Certainly there are people out there who object to any and all types of PDA and various stages of un/dress, and certainly there are people out there who would object to PDA and un/dress from specific groups of people. Thus, although kissing is certainly not fucking, the jump from “I don’t consent to watching a public disgrace” to “I don’t consent to watching XXX kiss in public” is not too too great. Meh.

There was much heated and interesting conversation in the comments following Charlie’s post. Just about every point was well made… And just about every point highlighted the complexity of this issue.

In addition to addressing issues surrounding consent, Charlie also touched on issues of presumption and stereotype.

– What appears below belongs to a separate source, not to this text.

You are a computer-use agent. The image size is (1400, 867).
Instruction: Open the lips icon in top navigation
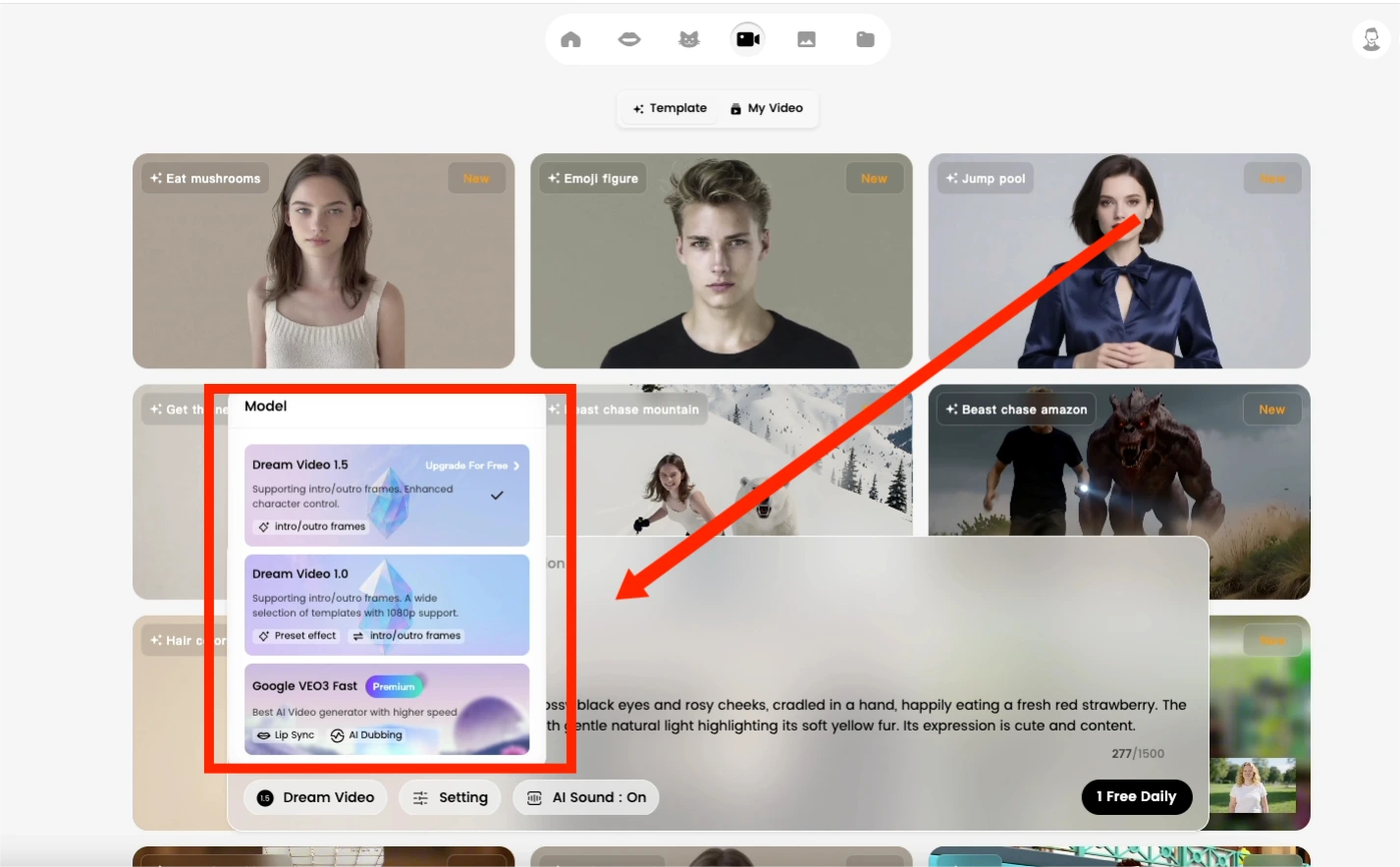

As Clarisse also said, regular BDSM practitioners can presumably see through the dramatic hype that necessarily accompanies filmic and literary depictions of BDSM… kinda like emergency room doctors could see through the dramatic hype of “ER” (1994-2009). But maybe BDSM novices and/or those outside the community cannot? I mean honestly – after watching “ER,” I totally thought Goose had gone to medical school. (jkjk!!)

But seriously: although “ER” is a silly metaphor and although there is no way to ever *really* know what people internalize from filmic and literary texts, it’s interesting to consider what misnomers and stereotypes about BDSM communities and practices may be perpetuated by BDSM-type activities occurring in more public public spaces.

Although the universe has certainly presented me with even more BDSM-related signs as of late, just these two from Clarisse and Charlie are enough to show me – BDSM appears to be yet another marginalized and commonly misunderstood sex-related practice that is both complex and interconnected with much of what we all do as a culture and society.

I certainly need to explore BDSM and BDSM-related sociological issues further. But in the meantime, I’m gonna go watch me some doctors playing volleyball in a locker room shower!!